Attention : zone à haute densité de spoilers
Même si le motif du trio et l’incertitude des personnes à y inclure dans le cas de Julia a son importance, c’est une phrase d’Anna qui donne la clé du titre : découvrant le journal de Michael, elle s’amuse de ce qu’il parle de lui-même à la troisième personne. La troisième personne, c’est la mise à distance de soi par la fiction ; c’est la fiction, c’est tout le film, c’est Michael dans son journal, et Sean et Monica et Julie et tous les autres.
The Third Person ne propose pas de résolution magistrale, qui nouerait subitement les trois fils narratifs juxtaposés pendant tout le film et nous conduirait à oublier les histoires de chacun au profit de la ruse qui les a brillamment rassemblées. Au lieu de cela, les histoires sont absorbées, réincorporées, dans la fiction que s’efforce d’écrire Michael : les incohérences se trouvent levées par ce rattachement logique, mais surtout, surtout, l’histoire de l’auteur se trouve diffractée dans celles de ses personnages qui en assument chacune une facette, avec toute la force qui lui est propre.

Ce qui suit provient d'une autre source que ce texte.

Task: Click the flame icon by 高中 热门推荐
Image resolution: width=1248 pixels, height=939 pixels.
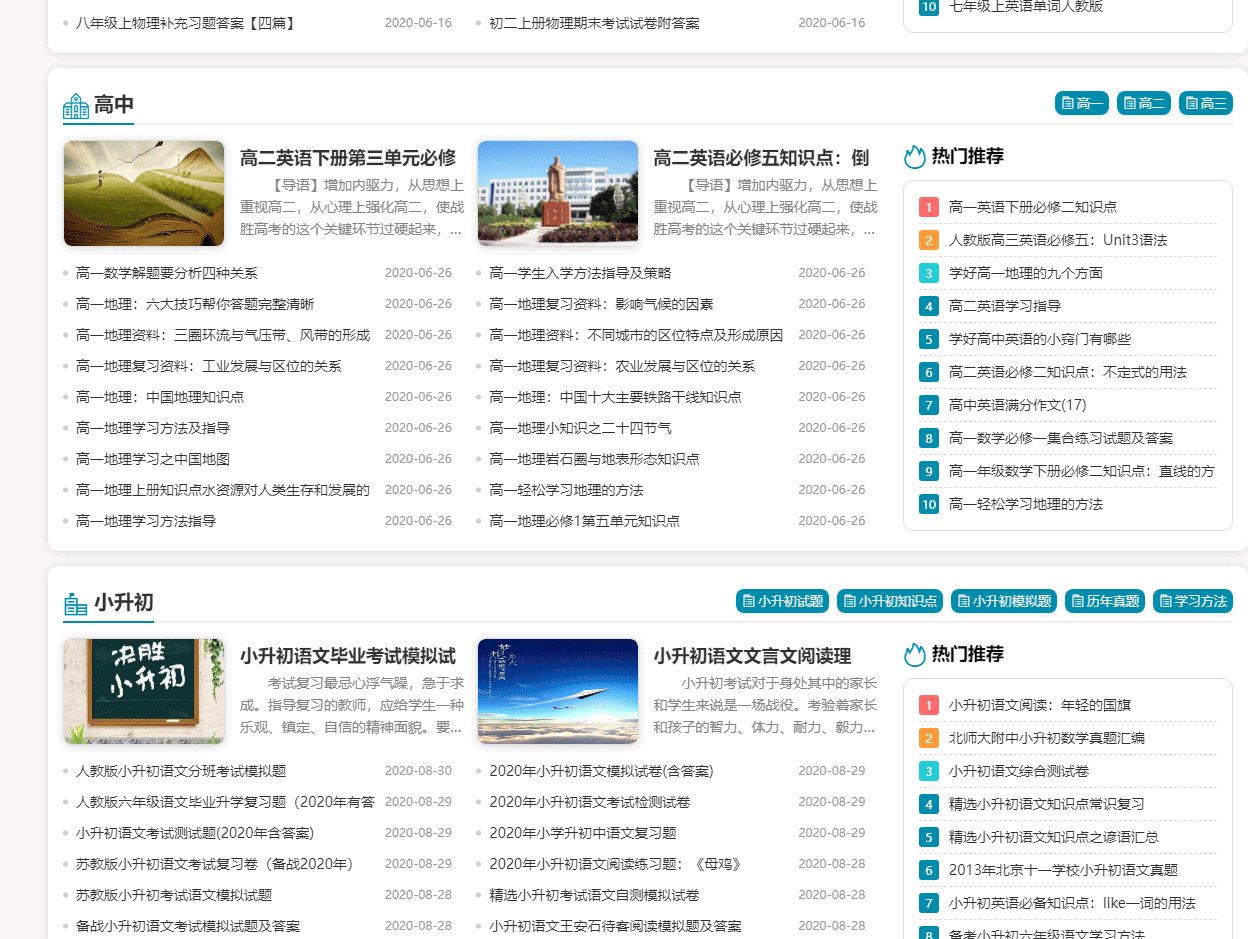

Le fils enlevé à Julia, la fille kidnappée de Monica, le fils que Sean ne reverra plus… la présence de ces enfants, pour certains révélée tardivement, se révèle être le motif qui relie souterrainement les trois histoires, ces trois histoires que Michael n’a peut-être écrites que pour révéler, tout en le masquant, le secret qui lui pèse : pour prendre un appel de sa maîtresse, il a détourné la tête quelques secondes, quelques secondes d’inattention pendant lesquelles sa fille s’est noyée. Alors Julia qui, en pleine dépression, a failli tuer son enfant, c’est lui ; et Sean, qui a perdu son fils dans une noyade et vide son compte en banque pour sauver un enfant qui n’existe pas, c’est lui aussi, qui paye littéralement, littérairement, sa faute.
Diviser son histoire n’est peut-être qu’une manière d’essayer d’alléger la culpabilité. Et de retrouver un contact humain, après qu’Anna l’a quitté en apprenant sa part de responsabilité. On ne sait d’ailleurs pas très bien si c’est au terme du séjour parisien ou si celui-ci n’a été qu’une parenthèse rêvée par le romancier, qui n’aurait alors pas hésité à affubler Anna d’un secret qui pèserait au moins autant que le sien (un inceste poursuivi jusqu’à l’âge adulte) pour trouver une autre explication à l’échec de leur relation. À moins que le drame d’Anna soit réel. Au sein de la fiction. Peu importe, au final, de savoir ce qui a été écrit ou vécu par le romancier : le réalisateur nous l’a de toute manière fait vivre, dans une formidable démonstration de la puissance de la fiction.